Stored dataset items
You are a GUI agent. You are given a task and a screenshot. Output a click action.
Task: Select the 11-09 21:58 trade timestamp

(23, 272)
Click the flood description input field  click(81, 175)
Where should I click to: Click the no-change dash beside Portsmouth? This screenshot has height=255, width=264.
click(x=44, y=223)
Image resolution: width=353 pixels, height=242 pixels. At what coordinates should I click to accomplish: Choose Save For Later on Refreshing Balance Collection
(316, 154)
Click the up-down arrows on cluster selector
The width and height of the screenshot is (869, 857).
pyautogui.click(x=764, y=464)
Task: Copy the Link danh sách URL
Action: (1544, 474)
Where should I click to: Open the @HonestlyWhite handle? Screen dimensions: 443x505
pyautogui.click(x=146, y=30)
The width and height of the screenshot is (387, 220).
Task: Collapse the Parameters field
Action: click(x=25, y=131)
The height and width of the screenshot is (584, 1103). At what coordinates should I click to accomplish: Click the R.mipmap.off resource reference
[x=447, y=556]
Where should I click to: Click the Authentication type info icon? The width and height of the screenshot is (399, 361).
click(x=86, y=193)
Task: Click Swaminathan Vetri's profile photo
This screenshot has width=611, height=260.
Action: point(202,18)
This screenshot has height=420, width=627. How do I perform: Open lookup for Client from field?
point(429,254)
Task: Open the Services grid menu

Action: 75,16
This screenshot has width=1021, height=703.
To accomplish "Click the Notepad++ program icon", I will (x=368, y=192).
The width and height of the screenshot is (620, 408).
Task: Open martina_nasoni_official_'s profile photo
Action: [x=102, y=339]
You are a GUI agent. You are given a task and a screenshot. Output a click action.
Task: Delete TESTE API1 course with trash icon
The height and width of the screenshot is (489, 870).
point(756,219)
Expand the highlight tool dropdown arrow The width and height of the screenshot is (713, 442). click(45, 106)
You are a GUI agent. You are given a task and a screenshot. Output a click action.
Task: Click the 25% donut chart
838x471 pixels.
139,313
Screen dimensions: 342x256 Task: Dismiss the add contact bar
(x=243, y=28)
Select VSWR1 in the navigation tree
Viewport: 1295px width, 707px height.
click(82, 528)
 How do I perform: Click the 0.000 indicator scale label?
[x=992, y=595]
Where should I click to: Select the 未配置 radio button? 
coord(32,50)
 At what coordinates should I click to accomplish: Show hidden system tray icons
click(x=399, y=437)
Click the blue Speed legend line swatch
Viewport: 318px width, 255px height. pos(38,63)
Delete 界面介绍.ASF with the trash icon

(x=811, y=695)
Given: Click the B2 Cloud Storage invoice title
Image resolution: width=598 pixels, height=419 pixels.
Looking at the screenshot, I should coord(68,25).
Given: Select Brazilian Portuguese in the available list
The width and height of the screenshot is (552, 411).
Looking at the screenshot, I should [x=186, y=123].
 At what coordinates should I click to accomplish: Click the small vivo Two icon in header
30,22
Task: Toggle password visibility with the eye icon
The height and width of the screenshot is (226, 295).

## Problem requirements
Output every line from the records, exactly as written.

## Response box
You are a GUI agent. You are given a task and a screenshot. Output a click action.
Task: Select the 11-09 21:58 trade timestamp

(23, 272)
Click the flood description input field  click(81, 175)
Where should I click to: Click the no-change dash beside Portsmouth? This screenshot has height=255, width=264.
click(x=44, y=223)
Image resolution: width=353 pixels, height=242 pixels. At what coordinates should I click to accomplish: Choose Save For Later on Refreshing Balance Collection
(316, 154)
Click the up-down arrows on cluster selector
The width and height of the screenshot is (869, 857).
pyautogui.click(x=764, y=464)
Task: Copy the Link danh sách URL
Action: (1544, 474)
Where should I click to: Open the @HonestlyWhite handle? Screen dimensions: 443x505
pyautogui.click(x=146, y=30)
The width and height of the screenshot is (387, 220).
Task: Collapse the Parameters field
Action: click(x=25, y=131)
The height and width of the screenshot is (584, 1103). At what coordinates should I click to accomplish: Click the R.mipmap.off resource reference
[x=447, y=556]
Where should I click to: Click the Authentication type info icon? The width and height of the screenshot is (399, 361).
click(x=86, y=193)
Task: Click Swaminathan Vetri's profile photo
This screenshot has width=611, height=260.
Action: point(202,18)
This screenshot has height=420, width=627. How do I perform: Open lookup for Client from field?
point(429,254)
Task: Open the Services grid menu

Action: 75,16
This screenshot has width=1021, height=703.
To accomplish "Click the Notepad++ program icon", I will (x=368, y=192).
The width and height of the screenshot is (620, 408).
Task: Open martina_nasoni_official_'s profile photo
Action: [x=102, y=339]
You are a GUI agent. You are given a task and a screenshot. Output a click action.
Task: Delete TESTE API1 course with trash icon
The height and width of the screenshot is (489, 870).
point(756,219)
Expand the highlight tool dropdown arrow The width and height of the screenshot is (713, 442). click(45, 106)
You are a GUI agent. You are given a task and a screenshot. Output a click action.
Task: Click the 25% donut chart
838x471 pixels.
139,313
Screen dimensions: 342x256 Task: Dismiss the add contact bar
(x=243, y=28)
Select VSWR1 in the navigation tree
Viewport: 1295px width, 707px height.
click(82, 528)
 How do I perform: Click the 0.000 indicator scale label?
[x=992, y=595]
Where should I click to: Select the 未配置 radio button? 
coord(32,50)
 At what coordinates should I click to accomplish: Show hidden system tray icons
click(x=399, y=437)
Click the blue Speed legend line swatch
Viewport: 318px width, 255px height. pos(38,63)
Delete 界面介绍.ASF with the trash icon

(x=811, y=695)
Given: Click the B2 Cloud Storage invoice title
Image resolution: width=598 pixels, height=419 pixels.
Looking at the screenshot, I should coord(68,25).
Given: Select Brazilian Portuguese in the available list
The width and height of the screenshot is (552, 411).
Looking at the screenshot, I should [x=186, y=123].
 At what coordinates should I click to accomplish: Click the small vivo Two icon in header
30,22
Task: Toggle password visibility with the eye icon
The height and width of the screenshot is (226, 295).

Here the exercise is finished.